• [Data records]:
— BEGIN —

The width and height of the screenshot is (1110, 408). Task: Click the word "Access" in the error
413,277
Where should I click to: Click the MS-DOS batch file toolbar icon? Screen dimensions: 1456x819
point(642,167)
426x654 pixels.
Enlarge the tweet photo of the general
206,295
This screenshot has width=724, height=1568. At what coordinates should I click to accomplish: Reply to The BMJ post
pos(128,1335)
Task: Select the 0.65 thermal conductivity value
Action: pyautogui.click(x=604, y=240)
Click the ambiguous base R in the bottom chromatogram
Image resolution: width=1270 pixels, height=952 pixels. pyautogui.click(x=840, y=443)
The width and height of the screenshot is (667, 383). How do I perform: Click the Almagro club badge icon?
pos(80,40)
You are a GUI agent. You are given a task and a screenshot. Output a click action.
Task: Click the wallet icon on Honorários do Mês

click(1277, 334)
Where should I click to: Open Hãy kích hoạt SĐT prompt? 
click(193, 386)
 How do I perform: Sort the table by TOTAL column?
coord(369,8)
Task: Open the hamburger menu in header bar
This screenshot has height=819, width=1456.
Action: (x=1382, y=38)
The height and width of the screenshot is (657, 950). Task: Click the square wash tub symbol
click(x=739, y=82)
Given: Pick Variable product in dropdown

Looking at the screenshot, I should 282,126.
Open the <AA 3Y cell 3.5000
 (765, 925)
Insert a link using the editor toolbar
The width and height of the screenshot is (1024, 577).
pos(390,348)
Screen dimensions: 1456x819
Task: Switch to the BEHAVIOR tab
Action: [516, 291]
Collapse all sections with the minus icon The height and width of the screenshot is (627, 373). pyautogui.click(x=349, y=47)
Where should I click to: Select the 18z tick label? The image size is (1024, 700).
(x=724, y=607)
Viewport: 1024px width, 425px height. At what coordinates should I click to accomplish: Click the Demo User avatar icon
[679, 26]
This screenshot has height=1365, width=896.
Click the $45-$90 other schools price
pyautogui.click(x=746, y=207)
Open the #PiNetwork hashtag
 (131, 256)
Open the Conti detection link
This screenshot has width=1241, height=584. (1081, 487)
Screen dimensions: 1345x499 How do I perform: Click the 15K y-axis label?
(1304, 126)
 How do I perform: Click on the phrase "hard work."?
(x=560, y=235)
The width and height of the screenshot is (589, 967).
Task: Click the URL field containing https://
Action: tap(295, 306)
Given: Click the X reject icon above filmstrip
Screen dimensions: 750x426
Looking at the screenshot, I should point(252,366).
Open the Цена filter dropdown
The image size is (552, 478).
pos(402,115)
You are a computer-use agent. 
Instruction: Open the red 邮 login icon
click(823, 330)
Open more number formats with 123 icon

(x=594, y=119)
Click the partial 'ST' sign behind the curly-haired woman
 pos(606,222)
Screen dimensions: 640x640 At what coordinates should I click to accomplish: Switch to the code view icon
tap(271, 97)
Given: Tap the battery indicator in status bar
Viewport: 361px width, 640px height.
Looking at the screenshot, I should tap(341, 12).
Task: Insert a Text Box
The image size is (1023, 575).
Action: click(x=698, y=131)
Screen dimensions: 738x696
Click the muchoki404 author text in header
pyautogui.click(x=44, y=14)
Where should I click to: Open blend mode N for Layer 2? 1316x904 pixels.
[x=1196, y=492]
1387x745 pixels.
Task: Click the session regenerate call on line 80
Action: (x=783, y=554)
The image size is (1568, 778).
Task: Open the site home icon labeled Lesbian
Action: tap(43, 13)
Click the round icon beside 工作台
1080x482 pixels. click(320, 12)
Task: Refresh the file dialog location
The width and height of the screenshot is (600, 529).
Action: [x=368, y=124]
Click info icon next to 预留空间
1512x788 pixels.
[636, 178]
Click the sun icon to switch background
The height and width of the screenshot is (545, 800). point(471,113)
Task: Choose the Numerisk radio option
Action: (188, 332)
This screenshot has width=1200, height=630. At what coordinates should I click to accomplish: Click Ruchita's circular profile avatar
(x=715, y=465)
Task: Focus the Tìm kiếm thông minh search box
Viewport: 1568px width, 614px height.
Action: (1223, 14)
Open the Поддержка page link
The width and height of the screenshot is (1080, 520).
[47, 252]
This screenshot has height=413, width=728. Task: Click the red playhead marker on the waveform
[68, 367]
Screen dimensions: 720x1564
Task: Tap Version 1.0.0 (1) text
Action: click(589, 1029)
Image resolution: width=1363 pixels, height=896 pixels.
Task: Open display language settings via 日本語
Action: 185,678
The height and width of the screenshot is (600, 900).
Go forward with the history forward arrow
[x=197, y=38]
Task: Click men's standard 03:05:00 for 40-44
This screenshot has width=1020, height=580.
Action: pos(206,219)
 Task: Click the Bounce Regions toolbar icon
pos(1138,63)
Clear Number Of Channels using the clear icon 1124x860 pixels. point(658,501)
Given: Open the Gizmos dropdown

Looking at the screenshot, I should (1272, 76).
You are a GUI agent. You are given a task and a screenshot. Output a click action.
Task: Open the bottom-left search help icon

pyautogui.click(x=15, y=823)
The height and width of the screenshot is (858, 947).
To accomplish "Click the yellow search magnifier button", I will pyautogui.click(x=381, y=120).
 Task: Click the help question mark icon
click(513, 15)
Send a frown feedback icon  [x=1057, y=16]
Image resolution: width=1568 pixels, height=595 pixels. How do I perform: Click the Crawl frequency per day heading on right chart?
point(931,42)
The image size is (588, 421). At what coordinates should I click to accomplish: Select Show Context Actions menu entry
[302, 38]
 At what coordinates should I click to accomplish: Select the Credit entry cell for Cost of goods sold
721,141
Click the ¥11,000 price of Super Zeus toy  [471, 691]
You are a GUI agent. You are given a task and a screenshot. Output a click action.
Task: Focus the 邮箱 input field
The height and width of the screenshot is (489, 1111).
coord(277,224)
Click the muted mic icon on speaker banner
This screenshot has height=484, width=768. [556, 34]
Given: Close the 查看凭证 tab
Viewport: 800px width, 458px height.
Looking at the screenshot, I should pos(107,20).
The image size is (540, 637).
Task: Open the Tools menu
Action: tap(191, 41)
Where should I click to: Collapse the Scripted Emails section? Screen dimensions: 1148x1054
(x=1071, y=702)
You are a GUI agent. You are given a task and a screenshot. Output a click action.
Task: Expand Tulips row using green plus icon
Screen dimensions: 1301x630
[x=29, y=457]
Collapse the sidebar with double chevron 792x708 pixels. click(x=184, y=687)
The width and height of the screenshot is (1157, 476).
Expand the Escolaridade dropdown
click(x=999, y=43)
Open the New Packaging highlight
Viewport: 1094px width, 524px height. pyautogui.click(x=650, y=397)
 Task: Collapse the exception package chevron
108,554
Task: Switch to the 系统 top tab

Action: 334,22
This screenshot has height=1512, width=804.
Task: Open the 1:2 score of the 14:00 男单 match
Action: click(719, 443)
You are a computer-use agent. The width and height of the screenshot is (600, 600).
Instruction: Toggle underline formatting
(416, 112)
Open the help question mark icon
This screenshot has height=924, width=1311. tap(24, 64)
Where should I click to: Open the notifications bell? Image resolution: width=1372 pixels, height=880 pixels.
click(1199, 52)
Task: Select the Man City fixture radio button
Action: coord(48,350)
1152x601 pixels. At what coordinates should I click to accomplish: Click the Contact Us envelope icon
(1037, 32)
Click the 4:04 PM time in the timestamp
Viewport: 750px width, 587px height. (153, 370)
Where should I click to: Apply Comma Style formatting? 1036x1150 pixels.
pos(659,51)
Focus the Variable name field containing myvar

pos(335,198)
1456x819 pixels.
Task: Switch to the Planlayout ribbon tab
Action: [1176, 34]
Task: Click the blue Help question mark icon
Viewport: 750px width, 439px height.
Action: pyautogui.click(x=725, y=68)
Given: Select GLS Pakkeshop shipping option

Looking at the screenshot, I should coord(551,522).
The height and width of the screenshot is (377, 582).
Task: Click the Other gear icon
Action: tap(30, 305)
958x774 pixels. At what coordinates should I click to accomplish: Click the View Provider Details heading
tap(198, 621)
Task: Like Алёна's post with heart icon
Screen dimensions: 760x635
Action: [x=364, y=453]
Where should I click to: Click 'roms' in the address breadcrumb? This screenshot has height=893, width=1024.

— END —

• [To be done]: Reproduce the lines of the listing verbatim, starting with the line that contains "Where should I click to: Apply" and continuing through the end of the listing.

• [Solution for this exercise]:
Where should I click to: Apply Comma Style formatting? 1036x1150 pixels.
pos(659,51)
Focus the Variable name field containing myvar

pos(335,198)
1456x819 pixels.
Task: Switch to the Planlayout ribbon tab
Action: [1176, 34]
Task: Click the blue Help question mark icon
Viewport: 750px width, 439px height.
Action: pyautogui.click(x=725, y=68)
Given: Select GLS Pakkeshop shipping option

Looking at the screenshot, I should coord(551,522).
The height and width of the screenshot is (377, 582).
Task: Click the Other gear icon
Action: tap(30, 305)
958x774 pixels. At what coordinates should I click to accomplish: Click the View Provider Details heading
tap(198, 621)
Task: Like Алёна's post with heart icon
Screen dimensions: 760x635
Action: [x=364, y=453]
Where should I click to: Click 'roms' in the address breadcrumb? This screenshot has height=893, width=1024.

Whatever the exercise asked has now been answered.